#### Set of tasks
1. Please repeat the part of the chandelier guide starting at "Examine the Intent" and ending at "optimum room lighting.".
2. According to the chandelier guide, what is another name for ambient lighting?

#### Page text
We often think of chandeliers with a sense of the grandiose, but they’re really more approachable than that. Put them in the bathroom, the laundry room or even in the nursery. They are like pieces of jewelry for your home that reflect your personal style. Take a closer look, and you might find that a chandelier is the easiest way to transform your home’s overall design. We’ll show you the light.

To Consider

Before you select a chandelier there are a few things you should take into consideration:

  • Purpose – amount of light output required
  • Scale – size needed based on your rooms dimensions
  • Height- how high to hang based on size of room and chandelier placement
  • Finish – type of finish that will compliment your space
  • Style – do you have a particular style in mind?
  • Care – how easy is installation? what about long term care and cleaning?
Examine the Intent

Knowing what you need from lighting is the key to long-term happiness. If you want light for crafting or to study, ambient lighting isn’t your best option. But if you want a general light source and a beautiful focal point, then a chandelier is right for you.

A chandelier is an Ambient Light Source. Ambient lighting, also known as general lighting, dispels light from an indirect light source in a uniform manner. This is different from directional, task, or positional lighting. In some instances, such as a laundry room, it may be the main source of lighting, but it is not considered a task light. Ambient lighting will fill a room with light but will most likely need to be paired or layered with other light sources for optimum room lighting.

#### Supplied information
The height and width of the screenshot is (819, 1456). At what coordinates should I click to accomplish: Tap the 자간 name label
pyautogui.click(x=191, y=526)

==

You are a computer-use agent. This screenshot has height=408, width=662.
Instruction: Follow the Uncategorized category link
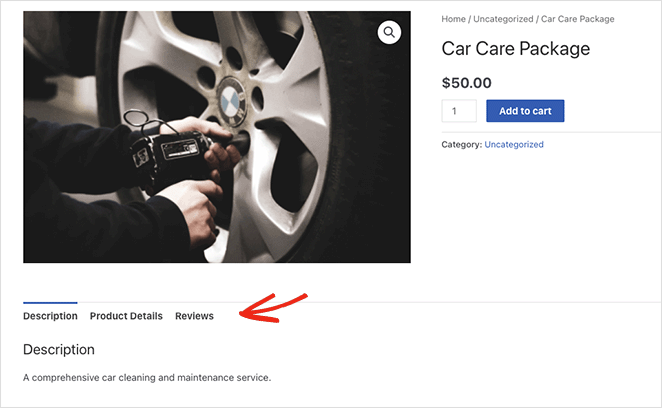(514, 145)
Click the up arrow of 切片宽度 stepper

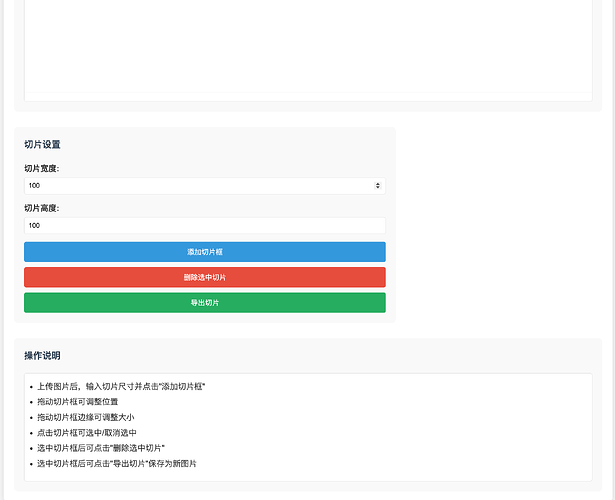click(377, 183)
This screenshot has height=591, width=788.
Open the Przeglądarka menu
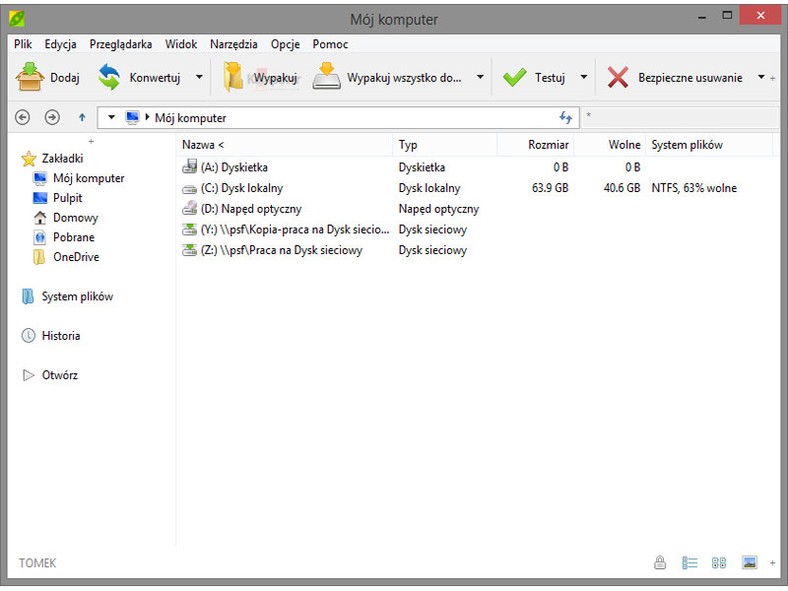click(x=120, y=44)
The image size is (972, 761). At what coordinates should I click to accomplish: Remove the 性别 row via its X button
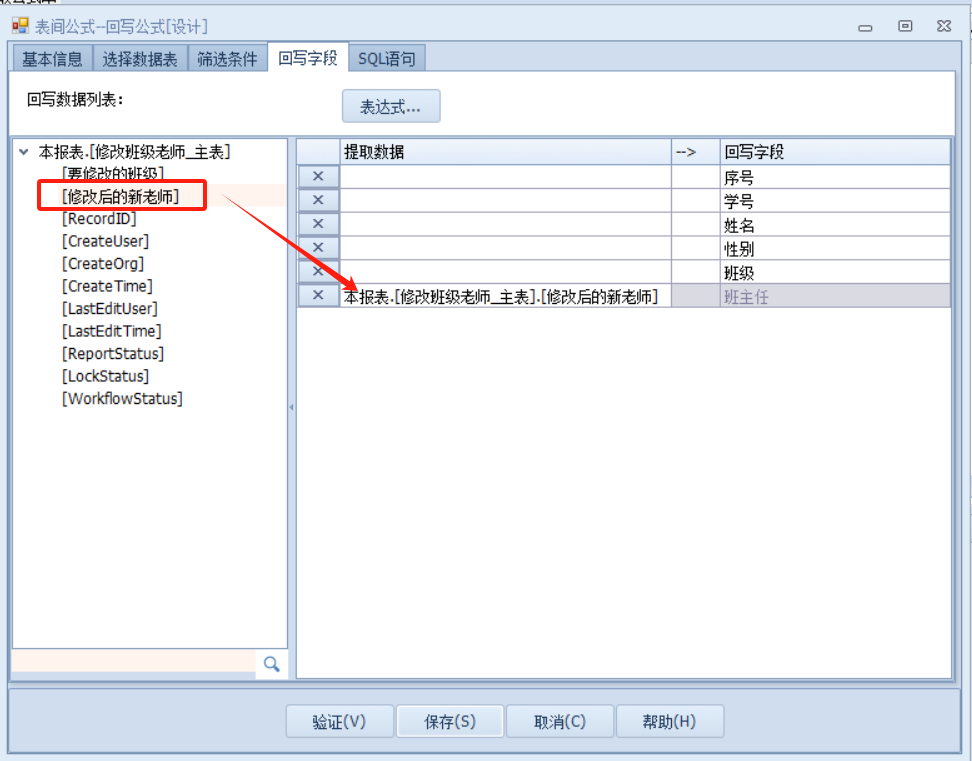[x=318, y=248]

...

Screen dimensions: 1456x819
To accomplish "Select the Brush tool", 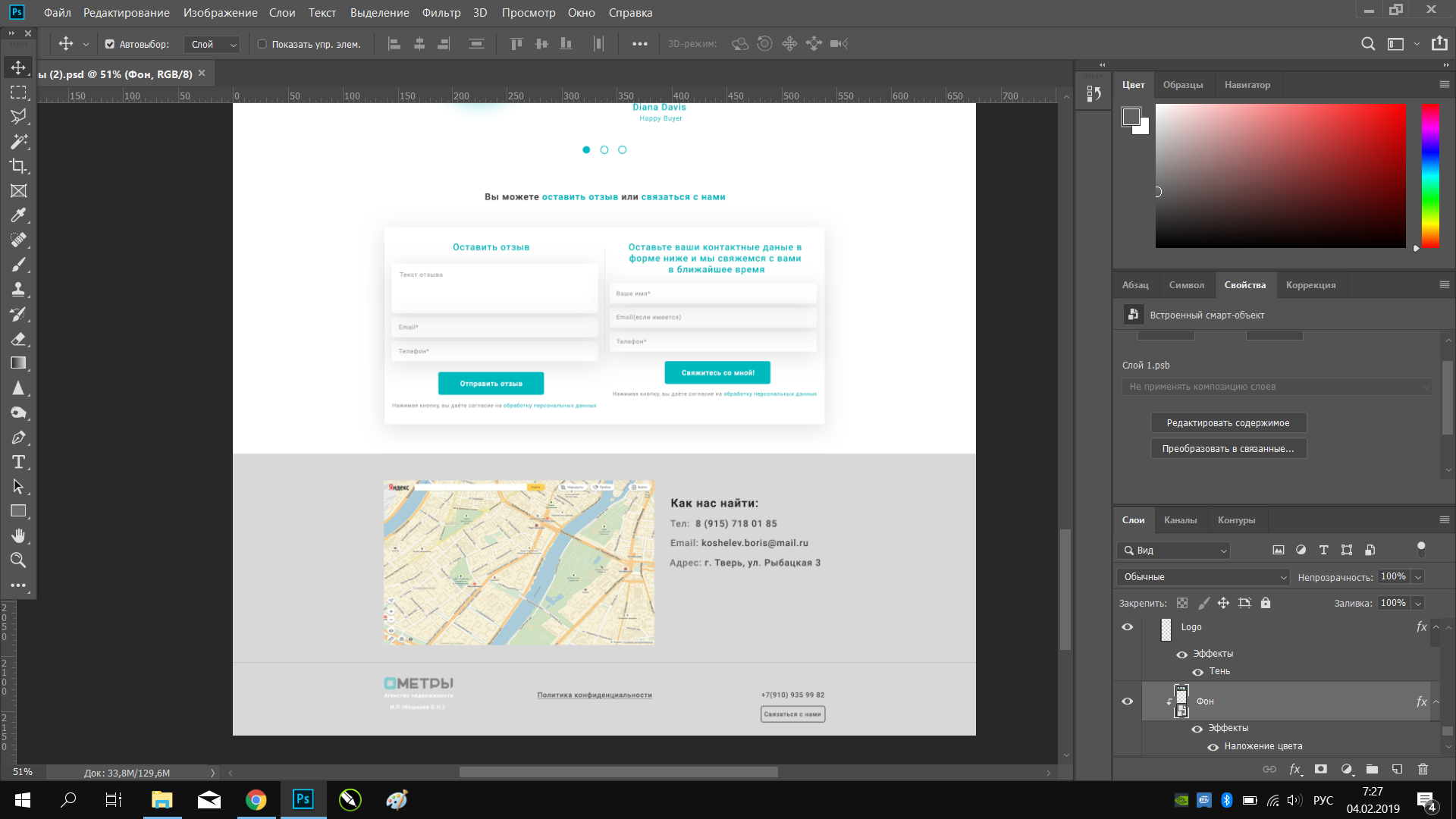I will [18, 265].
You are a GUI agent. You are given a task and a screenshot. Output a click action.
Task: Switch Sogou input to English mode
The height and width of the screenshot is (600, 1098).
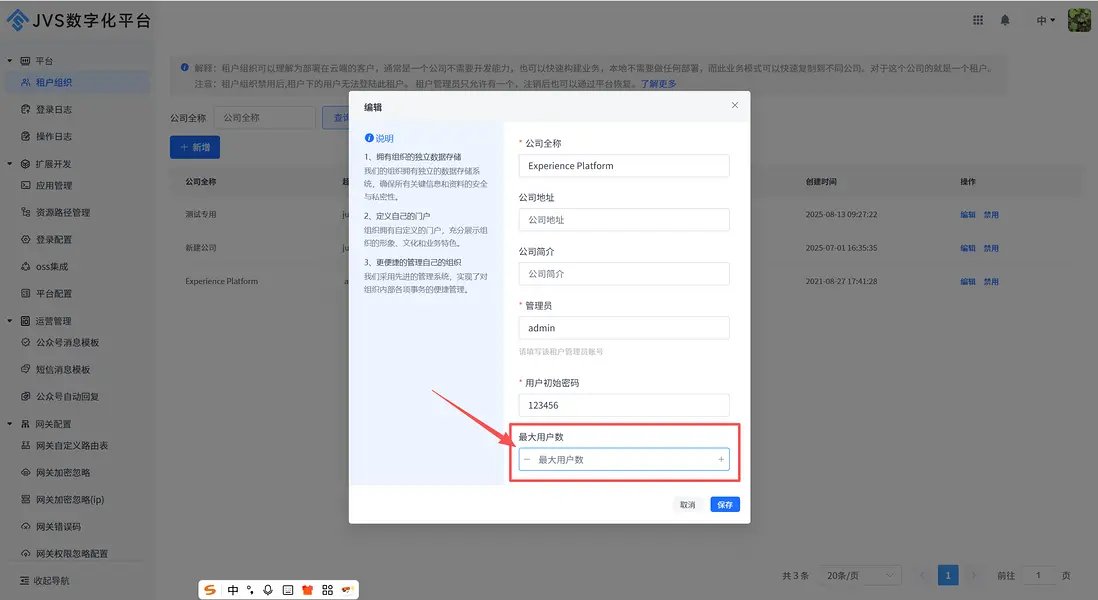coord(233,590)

#### Solutions for each task
1.
Examine the Intent

Knowing what you need from lighting is the key to long-term happiness. If you want light for crafting or to study, ambient lighting isn’t your best option. But if you want a general light source and a beautiful focal point, then a chandelier is right for you.

A chandelier is an Ambient Light Source. Ambient lighting, also known as general lighting, dispels light from an indirect light source in a uniform manner. This is different from directional, task, or positional lighting. In some instances, such as a laundry room, it may be the main source of lighting, but it is not considered a task light. Ambient lighting will fill a room with light but will most likely need to be paired or layered with other light sources for optimum room lighting.

2. General lighting.